# Ditch Filling



## DGilbert (Jun 12, 2019)

Another question although I don't know if this is the right forum category, but it is about implement usage. I have a problem with ditches, about 12" wide and about 12-18" deep and about 30' long in a drainage area between fields. I think they were formed by rushing water into the drainage area as they show up in a couple of spots. These present a problem when mowing with a bush hog. I've tried to find a sickle bar mower but haven't had much luck yet.

Anyway, can I use a rear grader blade to smooth out and fill in these ditches? I think I can offset the blade enough and use the 3 pt to lower it into the area, but I don't want to damage the grader blade in the process. The 60" blade was bought from a Mahindra dealer and will be pulled by a Mahindra 2638. 

I don't have the skill to use the front loader and just get frustrated because I can't really see what I'm doing. Any other ideas?


----------



## pogobill (Jan 31, 2012)

I'd be careful not to get the tractor wheels sliding into the ditch causing a tip / roll over, and what are you going to grade into the ditch?

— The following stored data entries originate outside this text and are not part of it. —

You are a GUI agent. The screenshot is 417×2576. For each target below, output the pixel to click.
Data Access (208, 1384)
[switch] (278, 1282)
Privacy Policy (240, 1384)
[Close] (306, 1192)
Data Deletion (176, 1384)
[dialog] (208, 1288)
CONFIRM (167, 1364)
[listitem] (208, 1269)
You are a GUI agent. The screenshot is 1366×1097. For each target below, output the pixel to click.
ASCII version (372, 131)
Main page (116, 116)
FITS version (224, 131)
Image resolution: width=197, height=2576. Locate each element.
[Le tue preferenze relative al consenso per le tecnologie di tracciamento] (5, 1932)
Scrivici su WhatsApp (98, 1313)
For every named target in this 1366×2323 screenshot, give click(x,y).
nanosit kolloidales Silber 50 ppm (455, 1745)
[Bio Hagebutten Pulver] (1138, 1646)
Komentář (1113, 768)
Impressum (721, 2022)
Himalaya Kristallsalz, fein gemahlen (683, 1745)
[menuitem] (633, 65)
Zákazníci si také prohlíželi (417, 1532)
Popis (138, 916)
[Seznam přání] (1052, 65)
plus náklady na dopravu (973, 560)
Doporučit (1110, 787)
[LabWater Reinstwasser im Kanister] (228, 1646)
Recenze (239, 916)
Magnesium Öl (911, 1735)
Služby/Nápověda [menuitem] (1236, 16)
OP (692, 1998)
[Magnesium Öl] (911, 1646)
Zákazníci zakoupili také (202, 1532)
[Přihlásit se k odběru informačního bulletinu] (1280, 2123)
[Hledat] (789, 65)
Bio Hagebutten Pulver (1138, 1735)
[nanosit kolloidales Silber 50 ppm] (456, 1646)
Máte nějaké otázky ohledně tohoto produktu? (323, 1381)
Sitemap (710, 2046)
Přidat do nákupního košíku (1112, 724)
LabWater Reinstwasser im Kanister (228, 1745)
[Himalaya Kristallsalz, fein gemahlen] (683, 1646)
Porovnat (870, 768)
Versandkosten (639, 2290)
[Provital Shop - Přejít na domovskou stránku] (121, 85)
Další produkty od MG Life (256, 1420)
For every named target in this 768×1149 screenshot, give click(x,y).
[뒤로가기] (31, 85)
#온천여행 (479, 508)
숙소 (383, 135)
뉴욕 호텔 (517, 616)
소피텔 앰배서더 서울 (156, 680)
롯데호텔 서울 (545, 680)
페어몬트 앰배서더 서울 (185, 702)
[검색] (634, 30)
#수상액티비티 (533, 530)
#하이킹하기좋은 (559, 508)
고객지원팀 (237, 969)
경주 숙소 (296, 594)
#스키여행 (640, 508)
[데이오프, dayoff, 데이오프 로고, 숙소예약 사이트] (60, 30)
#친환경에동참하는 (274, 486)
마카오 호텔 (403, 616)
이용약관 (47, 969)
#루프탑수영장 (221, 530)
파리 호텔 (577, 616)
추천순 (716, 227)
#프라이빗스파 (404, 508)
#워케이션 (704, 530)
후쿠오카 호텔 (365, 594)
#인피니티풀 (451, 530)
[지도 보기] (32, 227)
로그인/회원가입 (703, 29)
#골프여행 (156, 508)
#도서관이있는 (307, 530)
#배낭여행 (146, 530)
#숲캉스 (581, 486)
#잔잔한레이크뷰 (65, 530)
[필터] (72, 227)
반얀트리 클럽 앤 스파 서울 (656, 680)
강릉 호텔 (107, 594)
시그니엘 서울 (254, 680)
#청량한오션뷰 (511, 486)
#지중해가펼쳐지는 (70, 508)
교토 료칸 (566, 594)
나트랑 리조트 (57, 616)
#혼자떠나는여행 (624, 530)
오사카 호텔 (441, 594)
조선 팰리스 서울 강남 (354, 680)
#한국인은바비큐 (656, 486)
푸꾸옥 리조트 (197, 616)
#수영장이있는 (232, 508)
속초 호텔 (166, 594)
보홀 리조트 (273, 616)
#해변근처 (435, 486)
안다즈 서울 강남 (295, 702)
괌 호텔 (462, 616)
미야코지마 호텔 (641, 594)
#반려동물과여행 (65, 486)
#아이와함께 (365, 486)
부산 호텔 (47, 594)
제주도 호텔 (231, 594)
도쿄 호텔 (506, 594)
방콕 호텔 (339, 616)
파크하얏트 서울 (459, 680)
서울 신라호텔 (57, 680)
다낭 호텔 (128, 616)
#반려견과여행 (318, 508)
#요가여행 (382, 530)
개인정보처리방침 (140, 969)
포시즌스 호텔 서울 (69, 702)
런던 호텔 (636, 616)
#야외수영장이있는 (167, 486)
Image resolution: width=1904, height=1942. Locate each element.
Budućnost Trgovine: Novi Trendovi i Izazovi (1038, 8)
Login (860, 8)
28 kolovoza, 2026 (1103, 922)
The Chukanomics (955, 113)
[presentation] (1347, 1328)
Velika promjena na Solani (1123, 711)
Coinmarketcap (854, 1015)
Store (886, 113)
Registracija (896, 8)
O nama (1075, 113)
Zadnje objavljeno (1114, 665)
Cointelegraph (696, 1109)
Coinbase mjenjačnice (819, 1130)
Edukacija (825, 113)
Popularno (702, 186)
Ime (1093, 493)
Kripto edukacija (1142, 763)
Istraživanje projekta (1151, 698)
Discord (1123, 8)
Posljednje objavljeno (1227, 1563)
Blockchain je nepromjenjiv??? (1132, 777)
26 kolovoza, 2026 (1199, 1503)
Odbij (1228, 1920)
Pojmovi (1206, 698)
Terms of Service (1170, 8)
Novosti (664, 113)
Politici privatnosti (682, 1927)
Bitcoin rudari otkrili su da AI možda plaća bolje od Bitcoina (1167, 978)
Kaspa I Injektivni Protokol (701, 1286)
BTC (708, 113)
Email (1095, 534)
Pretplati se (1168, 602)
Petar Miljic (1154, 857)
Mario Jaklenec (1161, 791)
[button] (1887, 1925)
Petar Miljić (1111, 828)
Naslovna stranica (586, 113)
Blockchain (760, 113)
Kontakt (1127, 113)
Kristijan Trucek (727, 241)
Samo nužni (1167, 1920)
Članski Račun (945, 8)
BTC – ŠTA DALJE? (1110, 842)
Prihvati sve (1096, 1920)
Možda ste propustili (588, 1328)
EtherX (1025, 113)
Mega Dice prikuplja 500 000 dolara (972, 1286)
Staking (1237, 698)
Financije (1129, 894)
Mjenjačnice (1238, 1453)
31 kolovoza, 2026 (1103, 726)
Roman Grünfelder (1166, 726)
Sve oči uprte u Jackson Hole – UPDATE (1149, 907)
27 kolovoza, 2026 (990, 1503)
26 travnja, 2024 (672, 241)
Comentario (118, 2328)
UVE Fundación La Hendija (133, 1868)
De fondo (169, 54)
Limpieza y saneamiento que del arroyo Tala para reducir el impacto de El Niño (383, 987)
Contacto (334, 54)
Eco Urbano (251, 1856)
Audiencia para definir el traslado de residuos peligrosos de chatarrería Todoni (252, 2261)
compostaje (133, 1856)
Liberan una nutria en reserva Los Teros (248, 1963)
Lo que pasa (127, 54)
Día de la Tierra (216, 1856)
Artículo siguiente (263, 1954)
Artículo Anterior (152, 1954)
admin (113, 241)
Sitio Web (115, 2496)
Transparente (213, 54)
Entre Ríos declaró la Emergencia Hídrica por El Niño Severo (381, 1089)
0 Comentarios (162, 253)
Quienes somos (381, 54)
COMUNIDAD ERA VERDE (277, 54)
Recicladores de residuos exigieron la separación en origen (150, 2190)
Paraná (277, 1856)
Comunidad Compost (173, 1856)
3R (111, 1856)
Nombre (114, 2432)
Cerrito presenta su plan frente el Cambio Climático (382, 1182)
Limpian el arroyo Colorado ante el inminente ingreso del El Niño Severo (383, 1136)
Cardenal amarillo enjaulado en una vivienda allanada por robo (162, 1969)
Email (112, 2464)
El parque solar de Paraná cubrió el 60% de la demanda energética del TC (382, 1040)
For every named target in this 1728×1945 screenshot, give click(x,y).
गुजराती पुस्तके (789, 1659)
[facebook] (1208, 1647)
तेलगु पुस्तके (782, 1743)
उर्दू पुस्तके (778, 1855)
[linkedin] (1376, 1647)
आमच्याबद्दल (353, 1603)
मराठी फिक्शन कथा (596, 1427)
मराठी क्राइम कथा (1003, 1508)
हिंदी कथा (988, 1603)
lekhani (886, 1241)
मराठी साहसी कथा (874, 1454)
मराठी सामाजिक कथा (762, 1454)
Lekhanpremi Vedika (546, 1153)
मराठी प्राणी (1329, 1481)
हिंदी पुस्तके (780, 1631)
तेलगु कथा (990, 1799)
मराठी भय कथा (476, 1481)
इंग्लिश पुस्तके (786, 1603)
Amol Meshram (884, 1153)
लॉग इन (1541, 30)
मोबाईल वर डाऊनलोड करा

Are you backfilling it, or are you thinking of making a wide less abrupt swale out of it?


----------



## bmaverick (Feb 20, 2014)

First loosen the soil that will be the fill. Next swing the blade to allow the tractor to push the pile in reverse to fill the holes. 

If the ground is rock solid, you may need a harrow or a ripper to work it loose first.


----------



## DGilbert (Jun 12, 2019)

Primarily, I just want to smooth it out so it's less of a hazard while mowing. The grass grows high enough that I don't often know exactly where the ditch edge is. I tried backing up the brush hog, but it drops off at the edge and isn't effective at that point.

I think I'm more afraid of getting the tractor stuck in the ditch as it is now and would need a neighbor to come pull me out, unless there's a AAA for amateur equipment operators. Even with the 4 wheel drive, I can see it being hard to get out of should I drop a wheel. I hadn't given much thought to a tip over.


----------